The World Health Organization estimates that 80% of Africans rely on traditional medicine (TM) for their health care needs. TM is also considered to be widely accepted and available in most African communities, with its practictioners being highly regarded and socially-sanctioned (Samba, 2003). Thus, as evidenced by the Alma-Ata Declaration of 1978 on Primary Health Care Systems, TM is recognized, with its practictioners, as having an important role in attaining “health for all” (Chatora, 2003).
However, challenges such as issues concerning the safety, efficacy, and quality of TM, intellectual property rights, as well as the insufficient regimes for protecting traditional medical knowledge hinder the full incorporation of traditional medicine into national health systems and services.
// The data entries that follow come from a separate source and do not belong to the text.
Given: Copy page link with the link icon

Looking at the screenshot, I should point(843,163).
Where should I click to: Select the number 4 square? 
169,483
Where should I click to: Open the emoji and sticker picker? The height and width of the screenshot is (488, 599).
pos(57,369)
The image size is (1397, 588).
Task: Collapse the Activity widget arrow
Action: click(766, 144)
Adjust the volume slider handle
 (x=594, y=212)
And so, in order to overcome these adversities and to optimize the use of TM in achieving health for all, a resolution to promote TM in health systems was adopted by the WHO Regional Committee for Africa (RC50) — which the Malian community decided to adapt upon attaining its independence.
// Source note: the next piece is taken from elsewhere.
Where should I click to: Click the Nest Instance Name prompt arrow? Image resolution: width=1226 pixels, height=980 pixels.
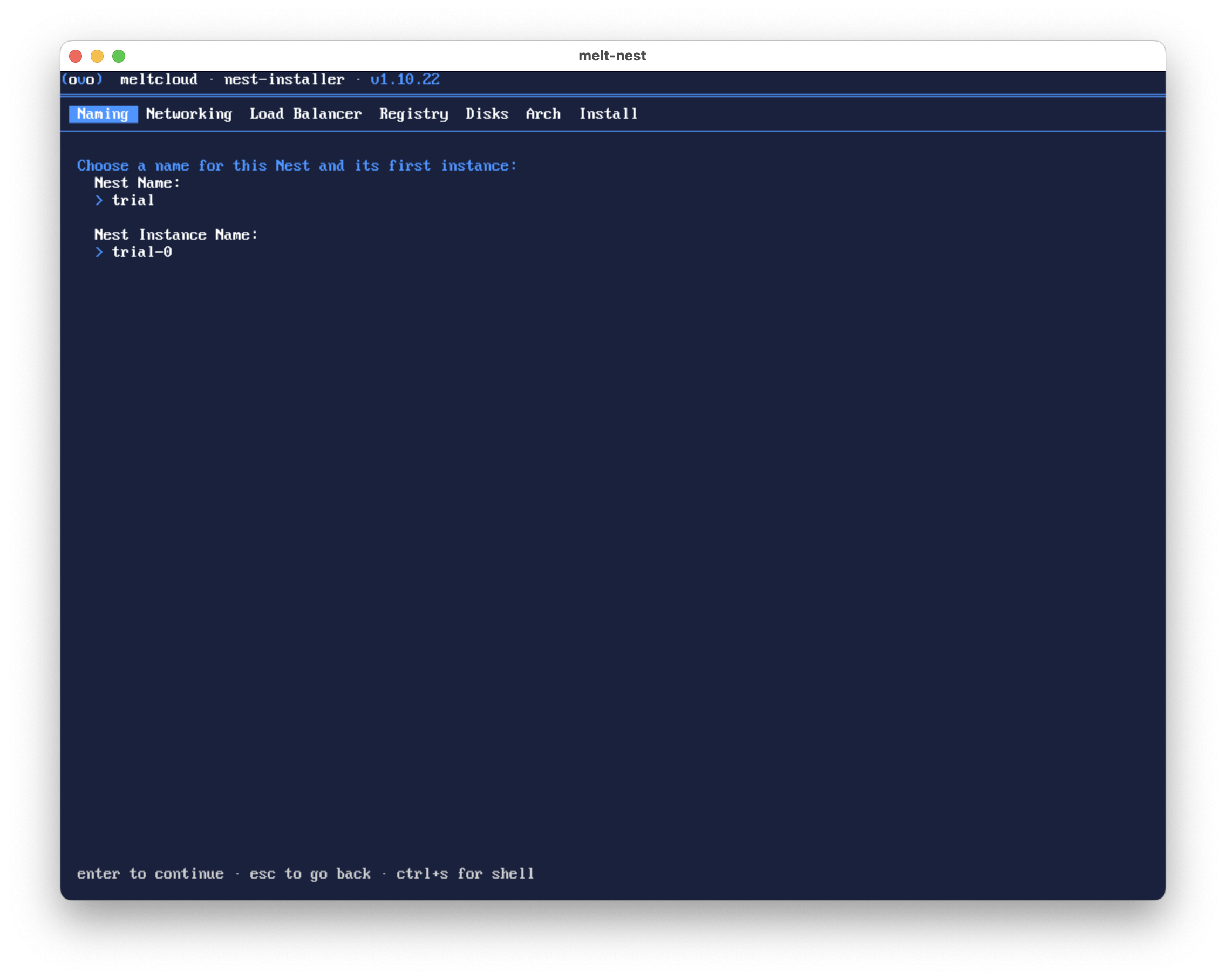click(x=99, y=252)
Such promotion has two specific aims: 1) to factor traditional health activities into the national health policy, and 2) to actualize the local production of medicines from locally available natural resources (Diallo et al. , 2003). The first objective can be achieved through establishing mechanisms to monitor and evaluate the progress of the promotion (by the Regional Expert Committee), as well as regional conventions for CHPs and THPs, where they exchange of ideas and experiences for better learning.
Aside from this, there will be an African Traditional Medicine Day for advocacy, and a specific budget will be attributed for the development of TM and the strengthening of its human resources. The second objective, on the other hand, focuses on the conservation and cultivation of valuable medicinal plants in order to sustain the raw materials needed for the research and development of TMs. This requires the legislation of proper laws, which will enhance access to hectares of land of medicinal plant cultivation.
When this happens, farmers will also benefit from the cultivation because of their continued participation upon realizing the high economic value of medicinal plants (Wambebe, 2002). Mali, as well as other African countries, was encouraged to create enabling economic, political, and regulatory environment for the production of standardized African traditional medicine (Trapsida, 2003). As part of the integration of TM into health systems and services, the collaboration of THPs with CHPs is deemed necessary. This is mainly because such collaboration brings about improved health among the general population.
An evidence of this is the decreased rate of mortality caused by malaria, from 5% in 1997 to 2% in 1998, which was noted in Biandagara. Also, through collaboration, THPs will be recognized more because their work will be taken into account in the compilation of health statistics (Diallo et al. ). Successful collaboration can be obtained through imlementation of policies, regulation, training, seminars and workshops for THPs and CHPs (Sambo, 2003). Chronic stress, according to the American Psychological Association (APA), is “the stress of unrelenting demands and pressures for seemingly interminable periods of time.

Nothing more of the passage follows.